Problem details >>
Copy out exactly the lines spanning the line with "Task: Click the 0 tick on the time axis" to the line with "The height and", inclusive, from the data underneath, with no pictures.

The input >>
───

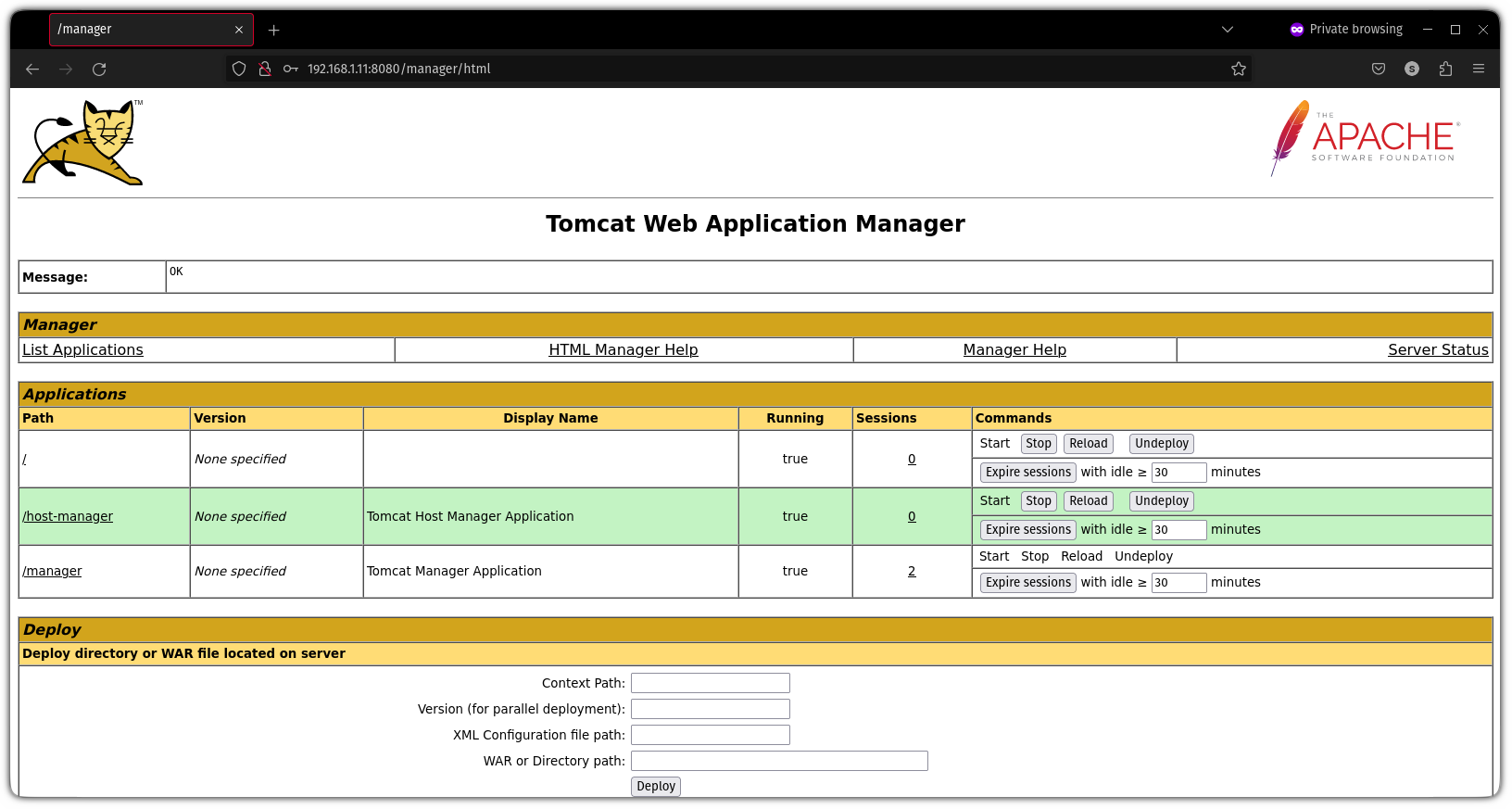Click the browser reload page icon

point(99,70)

───

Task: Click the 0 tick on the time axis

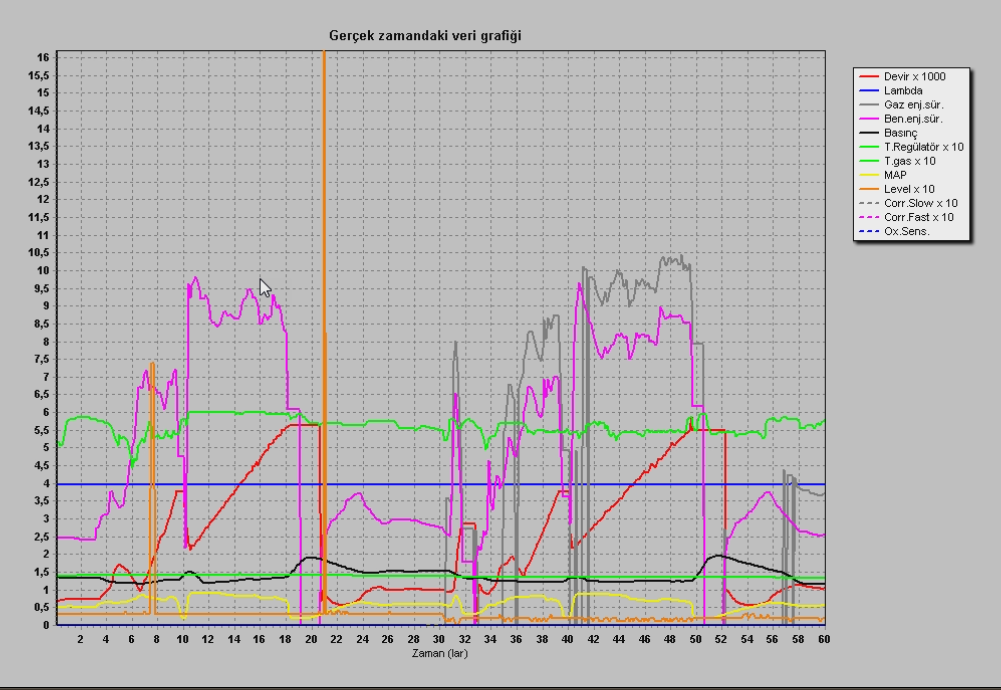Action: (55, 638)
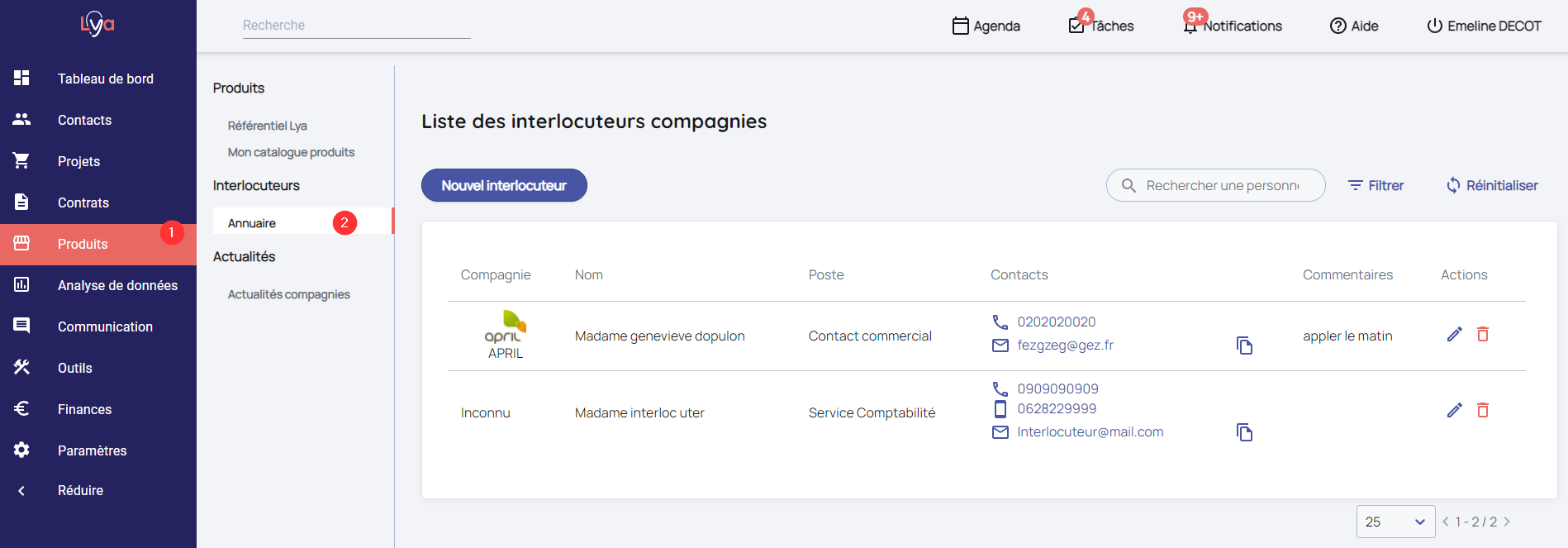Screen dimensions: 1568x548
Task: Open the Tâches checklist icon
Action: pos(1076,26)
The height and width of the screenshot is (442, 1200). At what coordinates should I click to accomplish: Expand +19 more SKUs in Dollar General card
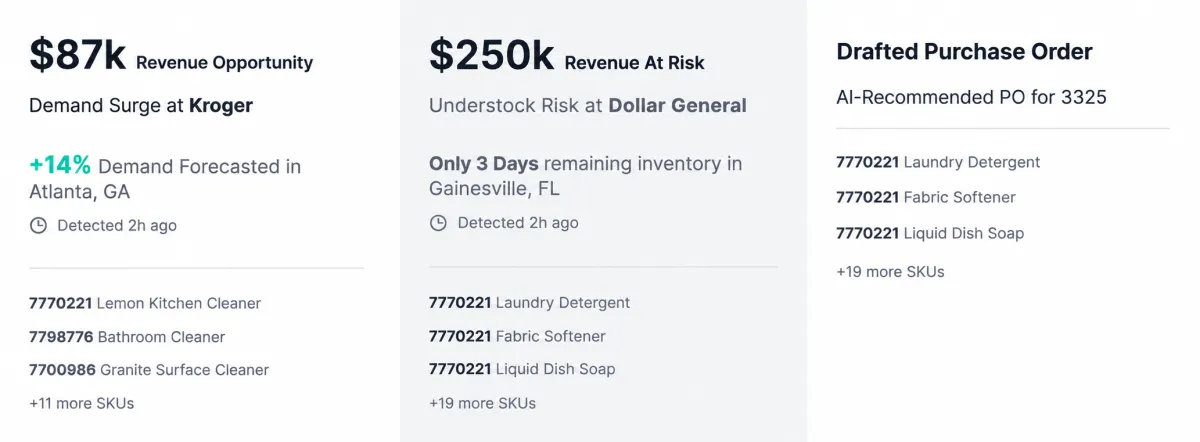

───

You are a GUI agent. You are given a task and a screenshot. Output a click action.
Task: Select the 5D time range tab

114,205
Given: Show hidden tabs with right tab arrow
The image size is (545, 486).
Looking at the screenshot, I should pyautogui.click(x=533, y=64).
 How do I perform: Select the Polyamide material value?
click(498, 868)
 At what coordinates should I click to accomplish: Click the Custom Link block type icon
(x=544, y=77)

───

Your response >>
Task: Click the 0 tick on the time axis

Action: (55, 638)
Screen dimensions: 1568x548
Task: Open the Tâches checklist icon
Action: pos(1076,26)
The height and width of the screenshot is (442, 1200). At what coordinates should I click to accomplish: Expand +19 more SKUs in Dollar General card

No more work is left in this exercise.